• [INPUT RECORDS]:
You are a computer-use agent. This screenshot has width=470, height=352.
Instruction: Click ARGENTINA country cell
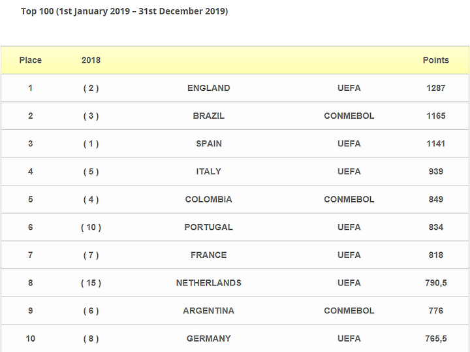pos(208,311)
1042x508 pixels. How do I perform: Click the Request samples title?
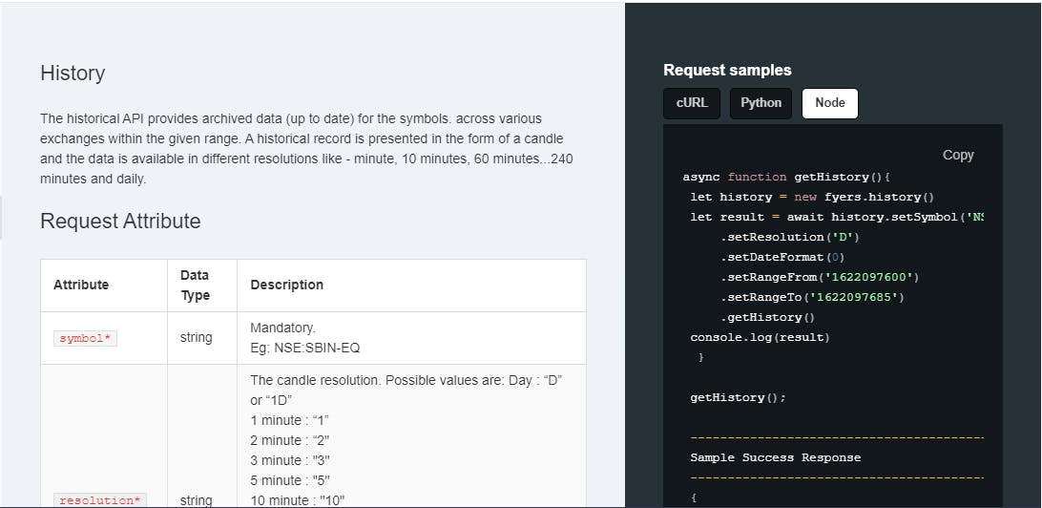click(727, 70)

• [WORK INSTRUCTION]:
Transcribe every line of the listing above exactly; skip the pictures.

• [SOLUTION TO THIS EXERCISE]:
You are a computer-use agent. This screenshot has width=470, height=352.
Instruction: Click ARGENTINA country cell
pos(208,311)
1042x508 pixels. How do I perform: Click the Request samples title?
click(727, 70)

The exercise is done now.